The Bakken and North Dakota production numbers are in for June. There was a big jump in oil production in June. The Bakken was up 53,162 barrels per day to 1,028,352 bpd. All North Dakota was up 52,148 bpd to 1,092,617 meaning the area outside the Bakken was down about 1,000 bpd.

Bakken Barrels Per Day

From the Director’s Cut:

May Sweet Crude Price = $88.31/barrel
June Sweet Crude Price = $90.03/barrel
July Sweet Crude Price = $86.20/barrel
Today’s Sweet Crude Price = $79.50/barrel (all-time high was $136.29 7/3/2008)

The drilling rig count was up one from May to June, and up two more from June to July.
The number of well completions increased as weather impacts eased in June with
significant rainfall on 2 days near Minot and 1 day near Dickinson. However, there were
still 6 to 8 days with wind speeds in excess of 35 mph (too high for completion work).

At the end of June there were about 585 wells waiting on completion services, a decrease
of 25.

For the first time in a couple of years he did not give us the exact number of new well completions, only that they increased. Last month there were 227 well completions and production was up 37,000 bpd so we can assume there were aroun 235 to 240 new well completions in June.

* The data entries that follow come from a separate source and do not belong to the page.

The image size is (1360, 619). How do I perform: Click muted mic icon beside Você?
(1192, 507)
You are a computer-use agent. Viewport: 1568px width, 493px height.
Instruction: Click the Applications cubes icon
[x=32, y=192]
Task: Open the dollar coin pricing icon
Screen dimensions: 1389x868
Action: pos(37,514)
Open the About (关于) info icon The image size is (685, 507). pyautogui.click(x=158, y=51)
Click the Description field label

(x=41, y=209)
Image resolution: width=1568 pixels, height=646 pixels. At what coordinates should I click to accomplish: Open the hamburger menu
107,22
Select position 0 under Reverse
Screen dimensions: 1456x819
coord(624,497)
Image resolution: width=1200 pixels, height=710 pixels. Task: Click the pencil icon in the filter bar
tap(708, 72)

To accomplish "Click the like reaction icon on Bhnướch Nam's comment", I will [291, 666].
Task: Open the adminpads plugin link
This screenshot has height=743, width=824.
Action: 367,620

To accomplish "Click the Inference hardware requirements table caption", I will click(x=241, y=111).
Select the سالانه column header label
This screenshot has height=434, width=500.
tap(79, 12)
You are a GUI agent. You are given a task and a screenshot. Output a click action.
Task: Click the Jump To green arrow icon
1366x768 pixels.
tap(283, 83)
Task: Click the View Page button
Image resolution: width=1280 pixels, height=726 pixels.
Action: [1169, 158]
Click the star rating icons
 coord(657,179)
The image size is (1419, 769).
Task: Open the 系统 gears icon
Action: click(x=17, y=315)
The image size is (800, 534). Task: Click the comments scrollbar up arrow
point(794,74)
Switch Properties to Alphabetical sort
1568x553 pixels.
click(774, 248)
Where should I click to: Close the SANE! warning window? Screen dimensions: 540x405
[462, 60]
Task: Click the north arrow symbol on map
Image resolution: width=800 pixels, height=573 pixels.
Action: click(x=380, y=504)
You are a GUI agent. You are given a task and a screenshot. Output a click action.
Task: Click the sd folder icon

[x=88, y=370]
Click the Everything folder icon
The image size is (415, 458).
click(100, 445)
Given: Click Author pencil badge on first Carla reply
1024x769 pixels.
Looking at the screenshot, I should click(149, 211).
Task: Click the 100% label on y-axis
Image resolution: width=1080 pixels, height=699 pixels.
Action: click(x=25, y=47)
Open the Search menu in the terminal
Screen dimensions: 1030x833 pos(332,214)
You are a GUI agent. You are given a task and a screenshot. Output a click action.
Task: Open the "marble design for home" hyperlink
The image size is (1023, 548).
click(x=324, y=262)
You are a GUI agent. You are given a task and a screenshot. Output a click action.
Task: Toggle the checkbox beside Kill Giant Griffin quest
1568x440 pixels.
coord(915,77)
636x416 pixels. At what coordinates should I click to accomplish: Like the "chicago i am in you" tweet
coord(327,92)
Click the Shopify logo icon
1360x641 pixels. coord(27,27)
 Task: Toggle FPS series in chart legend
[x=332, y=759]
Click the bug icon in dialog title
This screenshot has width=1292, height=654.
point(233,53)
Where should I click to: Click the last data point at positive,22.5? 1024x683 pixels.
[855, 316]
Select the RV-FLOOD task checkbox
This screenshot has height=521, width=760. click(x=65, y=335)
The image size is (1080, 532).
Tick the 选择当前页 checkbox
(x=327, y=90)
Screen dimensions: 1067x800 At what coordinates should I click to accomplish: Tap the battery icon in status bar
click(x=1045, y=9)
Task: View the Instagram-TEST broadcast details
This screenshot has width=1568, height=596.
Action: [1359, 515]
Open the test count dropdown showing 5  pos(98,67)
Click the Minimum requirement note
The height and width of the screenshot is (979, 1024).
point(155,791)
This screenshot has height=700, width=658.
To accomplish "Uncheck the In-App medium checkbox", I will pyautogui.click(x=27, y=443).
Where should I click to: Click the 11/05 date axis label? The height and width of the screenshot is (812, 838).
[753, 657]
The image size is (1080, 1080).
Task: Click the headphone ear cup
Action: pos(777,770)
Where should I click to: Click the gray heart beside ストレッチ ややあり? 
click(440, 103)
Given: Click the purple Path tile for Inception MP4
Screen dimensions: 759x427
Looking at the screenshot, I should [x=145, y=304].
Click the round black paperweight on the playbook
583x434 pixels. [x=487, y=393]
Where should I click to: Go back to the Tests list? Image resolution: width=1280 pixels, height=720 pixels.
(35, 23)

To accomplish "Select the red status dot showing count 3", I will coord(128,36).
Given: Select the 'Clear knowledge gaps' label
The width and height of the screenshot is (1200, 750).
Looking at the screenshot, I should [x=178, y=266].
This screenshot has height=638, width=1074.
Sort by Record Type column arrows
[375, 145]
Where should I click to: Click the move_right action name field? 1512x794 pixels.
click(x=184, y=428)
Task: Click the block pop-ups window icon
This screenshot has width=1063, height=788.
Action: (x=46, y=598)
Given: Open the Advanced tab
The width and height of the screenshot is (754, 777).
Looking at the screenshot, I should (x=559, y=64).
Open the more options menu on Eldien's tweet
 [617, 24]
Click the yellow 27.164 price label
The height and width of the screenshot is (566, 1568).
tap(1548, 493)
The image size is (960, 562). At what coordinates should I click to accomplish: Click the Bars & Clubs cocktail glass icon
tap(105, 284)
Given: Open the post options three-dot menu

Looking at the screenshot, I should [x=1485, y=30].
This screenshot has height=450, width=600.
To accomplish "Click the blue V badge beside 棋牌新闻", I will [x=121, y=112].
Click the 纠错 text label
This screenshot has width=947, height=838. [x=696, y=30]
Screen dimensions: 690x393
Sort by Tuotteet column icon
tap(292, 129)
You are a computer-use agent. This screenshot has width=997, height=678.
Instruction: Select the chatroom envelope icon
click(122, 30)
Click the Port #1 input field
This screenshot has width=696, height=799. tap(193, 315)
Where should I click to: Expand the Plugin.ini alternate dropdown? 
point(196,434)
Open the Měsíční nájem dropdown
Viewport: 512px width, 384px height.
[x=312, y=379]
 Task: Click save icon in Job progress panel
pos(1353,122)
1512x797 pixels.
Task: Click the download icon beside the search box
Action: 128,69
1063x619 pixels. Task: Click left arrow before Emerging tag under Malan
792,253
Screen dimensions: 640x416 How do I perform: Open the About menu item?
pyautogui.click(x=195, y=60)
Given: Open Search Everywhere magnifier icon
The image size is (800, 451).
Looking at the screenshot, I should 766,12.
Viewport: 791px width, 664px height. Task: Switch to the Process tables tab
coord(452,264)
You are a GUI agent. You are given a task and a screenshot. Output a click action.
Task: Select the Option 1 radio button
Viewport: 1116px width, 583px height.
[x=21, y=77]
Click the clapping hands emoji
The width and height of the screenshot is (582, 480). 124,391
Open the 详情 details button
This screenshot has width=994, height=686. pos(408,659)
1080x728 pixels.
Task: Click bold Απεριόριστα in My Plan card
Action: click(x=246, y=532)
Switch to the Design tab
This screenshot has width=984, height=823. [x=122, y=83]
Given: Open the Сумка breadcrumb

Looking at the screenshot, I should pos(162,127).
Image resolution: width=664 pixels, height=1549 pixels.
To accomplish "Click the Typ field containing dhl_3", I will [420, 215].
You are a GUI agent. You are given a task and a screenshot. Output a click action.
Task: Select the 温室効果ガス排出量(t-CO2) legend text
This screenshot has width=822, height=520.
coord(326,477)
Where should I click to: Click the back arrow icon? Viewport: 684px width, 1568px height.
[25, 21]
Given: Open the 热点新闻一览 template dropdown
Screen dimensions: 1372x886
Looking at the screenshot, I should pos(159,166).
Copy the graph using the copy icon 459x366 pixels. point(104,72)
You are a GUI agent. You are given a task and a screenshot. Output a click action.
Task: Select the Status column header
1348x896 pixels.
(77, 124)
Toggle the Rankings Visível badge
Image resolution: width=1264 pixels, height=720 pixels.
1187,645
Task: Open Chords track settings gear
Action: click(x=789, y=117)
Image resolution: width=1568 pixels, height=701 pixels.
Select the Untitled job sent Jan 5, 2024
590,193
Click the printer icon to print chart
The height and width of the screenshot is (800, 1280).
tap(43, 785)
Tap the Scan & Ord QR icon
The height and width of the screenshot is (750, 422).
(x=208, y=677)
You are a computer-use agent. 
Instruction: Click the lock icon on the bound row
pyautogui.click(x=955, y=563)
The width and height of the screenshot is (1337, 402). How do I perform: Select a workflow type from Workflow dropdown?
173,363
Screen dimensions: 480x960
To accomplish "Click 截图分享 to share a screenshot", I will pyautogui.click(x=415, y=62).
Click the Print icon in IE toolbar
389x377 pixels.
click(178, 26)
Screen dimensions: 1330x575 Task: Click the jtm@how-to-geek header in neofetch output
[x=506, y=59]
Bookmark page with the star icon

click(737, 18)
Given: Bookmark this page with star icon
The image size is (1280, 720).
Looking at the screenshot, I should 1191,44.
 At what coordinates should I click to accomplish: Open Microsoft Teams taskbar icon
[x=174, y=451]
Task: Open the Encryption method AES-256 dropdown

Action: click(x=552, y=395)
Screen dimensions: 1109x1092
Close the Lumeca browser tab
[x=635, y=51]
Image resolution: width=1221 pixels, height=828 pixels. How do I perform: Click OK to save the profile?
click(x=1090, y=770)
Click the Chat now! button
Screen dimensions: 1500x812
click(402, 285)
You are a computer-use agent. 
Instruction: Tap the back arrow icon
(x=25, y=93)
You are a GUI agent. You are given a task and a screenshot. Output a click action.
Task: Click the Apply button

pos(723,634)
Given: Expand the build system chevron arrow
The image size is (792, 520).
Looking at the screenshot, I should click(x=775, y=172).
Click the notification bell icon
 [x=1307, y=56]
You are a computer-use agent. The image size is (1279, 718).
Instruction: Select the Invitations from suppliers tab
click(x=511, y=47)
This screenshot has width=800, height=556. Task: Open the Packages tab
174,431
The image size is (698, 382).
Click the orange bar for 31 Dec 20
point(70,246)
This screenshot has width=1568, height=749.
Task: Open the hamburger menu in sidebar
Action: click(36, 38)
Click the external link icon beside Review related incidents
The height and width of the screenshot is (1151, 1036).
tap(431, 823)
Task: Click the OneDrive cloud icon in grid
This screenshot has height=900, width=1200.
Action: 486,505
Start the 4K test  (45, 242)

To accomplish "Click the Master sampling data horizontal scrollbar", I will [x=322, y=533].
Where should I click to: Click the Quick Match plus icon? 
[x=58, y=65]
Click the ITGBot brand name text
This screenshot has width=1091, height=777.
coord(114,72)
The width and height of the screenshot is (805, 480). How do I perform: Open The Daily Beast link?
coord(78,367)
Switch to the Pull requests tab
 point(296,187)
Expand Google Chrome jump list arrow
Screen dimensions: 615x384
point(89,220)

Well completions should not be confused with “additional wells producing. That is and entirely different figure.

ND New Wells

Additional wells producing is new wells completed, plus previously shut down wells brought back on, line minus wells shut down. Sometimes this number goes negative as it did in December of 2013. That month “Wells Producing” dropped by 52 even though there were 119 new wells completed. All data is barrels per day.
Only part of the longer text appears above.